The leaders of these organizations must discern whether “strings attached” to the funds will compromise their organization’s ability to carry out its mission in a manner consistent with the organization’s sincerely-held religious beliefs.  

One way these “strings attached” can impact borrowers is through the imposition of new oversight authority. PPP and EIDL borrowers become subject to the reporting requirements and even audits by the Small Business Administration (“SBA”). For faith-based organizations that are not required to file the IRS Form 990, such review could be a significant challenge. In another example, borrowers must certify they will implement certain federal government policies during the term of the loan. In some cases, this could mean a program could not require its participants to sign a statement of faith or to even be practicing the organization’s faith.  

The CARES Act did not directly address these and other key issues implicated by faith-based nonprofits’ participation in the loan programs. As a result, these organizations had to rely on agency regulations and informal guidance in their decisions. Napa Legal discussed these issues in previous posts (here and here).

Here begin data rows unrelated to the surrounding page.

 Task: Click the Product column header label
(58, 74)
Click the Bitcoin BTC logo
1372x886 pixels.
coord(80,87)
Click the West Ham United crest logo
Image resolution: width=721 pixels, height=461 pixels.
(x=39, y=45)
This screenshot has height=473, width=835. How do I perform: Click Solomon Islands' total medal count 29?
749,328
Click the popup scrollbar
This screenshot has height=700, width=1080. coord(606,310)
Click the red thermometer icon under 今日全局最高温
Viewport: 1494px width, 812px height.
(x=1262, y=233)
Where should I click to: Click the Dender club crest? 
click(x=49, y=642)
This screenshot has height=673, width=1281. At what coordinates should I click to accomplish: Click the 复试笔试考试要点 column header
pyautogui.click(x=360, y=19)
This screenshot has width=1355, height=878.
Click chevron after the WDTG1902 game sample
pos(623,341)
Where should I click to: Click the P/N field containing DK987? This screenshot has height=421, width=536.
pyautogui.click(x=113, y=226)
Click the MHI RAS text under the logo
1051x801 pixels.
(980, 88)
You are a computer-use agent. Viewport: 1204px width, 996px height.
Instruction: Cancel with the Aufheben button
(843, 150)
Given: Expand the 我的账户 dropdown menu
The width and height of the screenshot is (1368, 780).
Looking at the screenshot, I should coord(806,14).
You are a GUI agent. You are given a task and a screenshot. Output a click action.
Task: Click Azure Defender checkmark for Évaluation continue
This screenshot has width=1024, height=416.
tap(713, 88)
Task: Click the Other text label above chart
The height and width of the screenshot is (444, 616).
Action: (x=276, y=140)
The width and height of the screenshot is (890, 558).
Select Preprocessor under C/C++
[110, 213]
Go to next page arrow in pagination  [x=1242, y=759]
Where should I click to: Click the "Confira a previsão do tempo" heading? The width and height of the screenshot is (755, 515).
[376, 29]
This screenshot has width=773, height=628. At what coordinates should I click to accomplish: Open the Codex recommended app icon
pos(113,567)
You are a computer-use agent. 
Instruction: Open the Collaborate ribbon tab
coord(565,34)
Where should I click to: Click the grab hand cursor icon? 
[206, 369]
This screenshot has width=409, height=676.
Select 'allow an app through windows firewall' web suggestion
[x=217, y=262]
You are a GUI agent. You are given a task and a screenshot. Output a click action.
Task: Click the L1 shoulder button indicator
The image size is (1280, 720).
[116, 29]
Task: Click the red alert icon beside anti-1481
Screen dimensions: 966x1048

The recent Consolidated Appropriations Act, 2021 (the “2021 Act”) includes two specific provisions related to faith-based organizations and the loan programs. However, the Act does not significantly reduce the original religious liberty concerns.

Three areas of continued concern include: eligibility, affiliation requirements, and conditions for borrowers (in other words, “strings attached”).  

1. Eligibility.  

The Small Business Administration (“SBA”) historically did not allow religious organizations to participate in the loan programs that the CARES Act expanded into the PPP and EIDL.  

In the Sec. 311(c)(2) of the 2021 Act, Congress formally removed the prohibition with respect to religious organizations’ participation in the PPP. While this is certainly good news, the development does not significantly change the status quo. Religious organizations have already participated in the PPP under the assumption that they are eligible

Notably, the 2021 Act did not reference the EIDL prohibition on loans to religious borrowers (contained in 13 CFR 123.301(g)). Informal SBA guidance under the previous administration indicated the SBA would not enforce that prohibition, but the new administration has the discretion to change that position.  

2. Affiliation.  

The first round of PPP is limited to borrowers of under 500 employees and the second round is limited to borrowers of under 300 employees.  

Ordinarily, the SBA requires its borrowers to include “affiliates” when determining whether the organization’s size is small enough to qualify for the programs.  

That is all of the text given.